Um Reportagen und Literatur, um Dichtung und Wahrheit, um Authentizität und Faktentreue ging es im bücherraum f am 5. Oktober.
Der polnische Autor Ryszard Kapuściński (1932–2007) machte einst in den siebziger bis neunziger Jahren mit seinen Reportagen aus der damaligen Dritten Welt Furore. Dann geriet er unter Verdacht: Verschiedene der beschriebenen Details mochten nicht ganz der Realität entsprechen; ja, hatte er womöglich einige der beschriebenen wagemutigen Abenteuer gar nie erlebt? Ruedi Küng, selbst langjähriger Reporter für Radio DRS in Afrika, präsentierte den Fall Kapuściński als Musterprozess zu den fliessenden Grenzen zwischen Dokumentation und Fiktion.
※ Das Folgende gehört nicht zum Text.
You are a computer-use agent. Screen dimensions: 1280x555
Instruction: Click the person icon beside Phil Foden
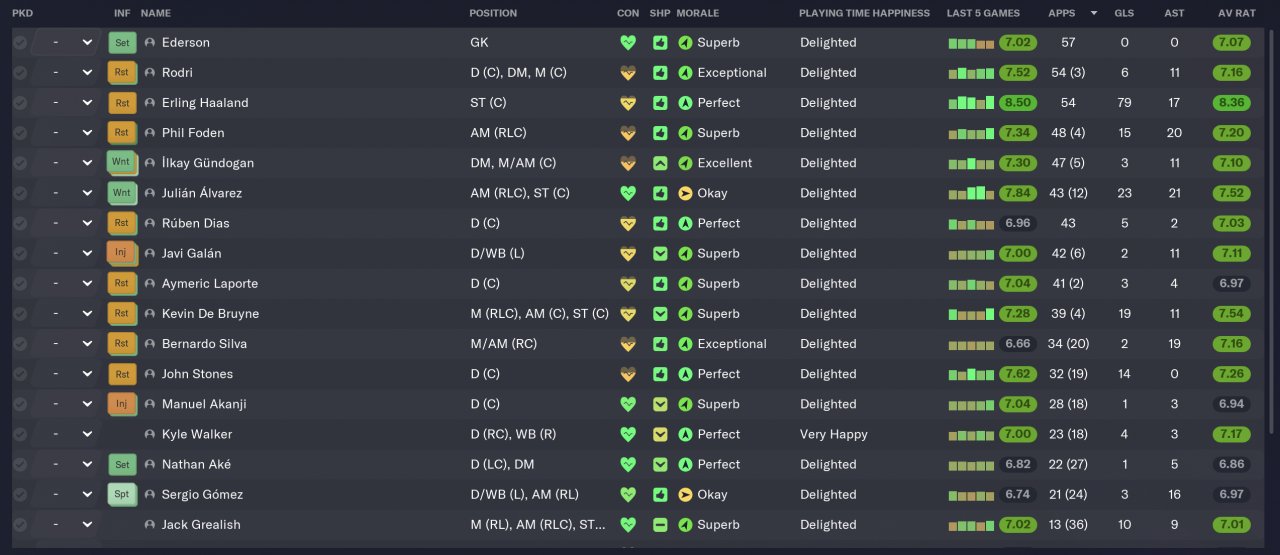click(150, 133)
Küng hat die Reportagen von Kapuściński über den Befreiungskrieg in Angola oder über das Ende der Herrschaft von Kaiser Haile Selassie in Äthiopien seinerseits noch als Vorbilder empfunden. Umso verstörender erschien ihm die Kritik daran. Der Fall Claas Relotius mit dessen krass gefälschten Reportagen, die in verschiedenen renommierten Medien erschienen sind, hat die Kritik an der journalistischen Reportage befeuert, ist aber eine Schwundstufe in einer grundsätzlich anderen Kategorie. Dagegen bleibt Kapuściński durchaus aktuell. So haben vor knapp zwei Jahren Raúl de la Fuente und Damian Nenow die Angola-Reportagen verfilmt, und zwar als Zeichentrickfilm, wobei in Another day of life die gezeichneten Bilder zuweilen in Dokumentaraufnahmen münden.
Hier der trailer:
Küng breitete zur Debatte reichhaltiges Material aus, von Kapuściński ebenso wie von seinen KritikerInnen, Verächtern und Anhängern. Etwa zur Eingangsszene aus König der Könige: Hat jener Diener, der am kaiserlichen Hof in Addis Abeba hinter dem inkontinenten königlichen Schosshündchen aufputzt, wirklich existiert, oder veranschaulicht diese, womöglich fiktive, Figur nicht prägnant den Zustand eines dekadenten Hofs und dient also einer Parabel der Macht, wie sie Kapuściński liefern will? Kapuściński hat auf die Vorwürfe selbst mit theoretischen Reflexionen geantwortet, eine Art Poetologie der Reportage entworfen. Gegen die Vertreter eines planen Naturalismus meinte er, zwischen der abgenutzten klassischen Reportage und der Literatur bestehe ein weites leeres Feld, das er ausgenutzt habe, wobei er sich als «Übersetzer von Kulturen» verstand. Was die Frage nach der Distanz offenlässt. Am Beispiel der angolanischen Freiheitskämpferin, die so prominent im Film auftaucht: Wie weit dürfen Engagement für, ja Identifikation mit der gerechten Sache gehen?
Ruedi Küngs Vortrag lässt sich hier nachhören:
In der Diskussion wurde thematisch und historisch weit ausgegriffen. Subjektivität in den Journalismus eingebracht hat schon der New Journalism ab Mitte der sechziger Jahre in den USA, der mit etlicher Verspätung in den deutschsprachigen Raum übergeschwappt ist, oder noch früher der parteiliche Stil des rasenden Reporters Egon Erwin Kisch. Offensichtlich gebe es Moden des Schreibens und des Narrativen; oder grundsätzlicher: Bediene sich nicht jeder Journalismus, so wie die Literatur, verschiedener Formen des Erzählens? Eine Frage übrigens, die sich auch für die Geschichtsschreibung stelle. Dabei geht es nicht nur um Faktentreue, sondern auch um das methodische Ziel: ein Feuerwerk der Einzelbeobachtungen zünden oder durch Verdichtung auf Strukturen zielen. Nötig sei wohl Transparenz über die angewandten Mittel und Absichten, und Selbstreflexion. Doch wie stark wirken dabei die Publikumserwartungen: Kriegen wir nicht jene Erzählungen, die uns gerade schmecken? Zudem, worauf schon Kapuściński hingewiesen hatte, wird das geschriebene Wort durch die neuen Technologien zunehmend an die Wand gespielt. Oder gewinnt es gerade eine neue, veränderte Bedeutung? Zum Schluss, schon beinahe zwischen Tür und Angel, wurde in Frage gestellt, ob Beobachtungen von aussenstehenden BeobachterInnen überhaupt noch aufschlussreich sein können; viel stärker müssten doch die Stimmen aus den betroffenen Ländern selber gehört werden.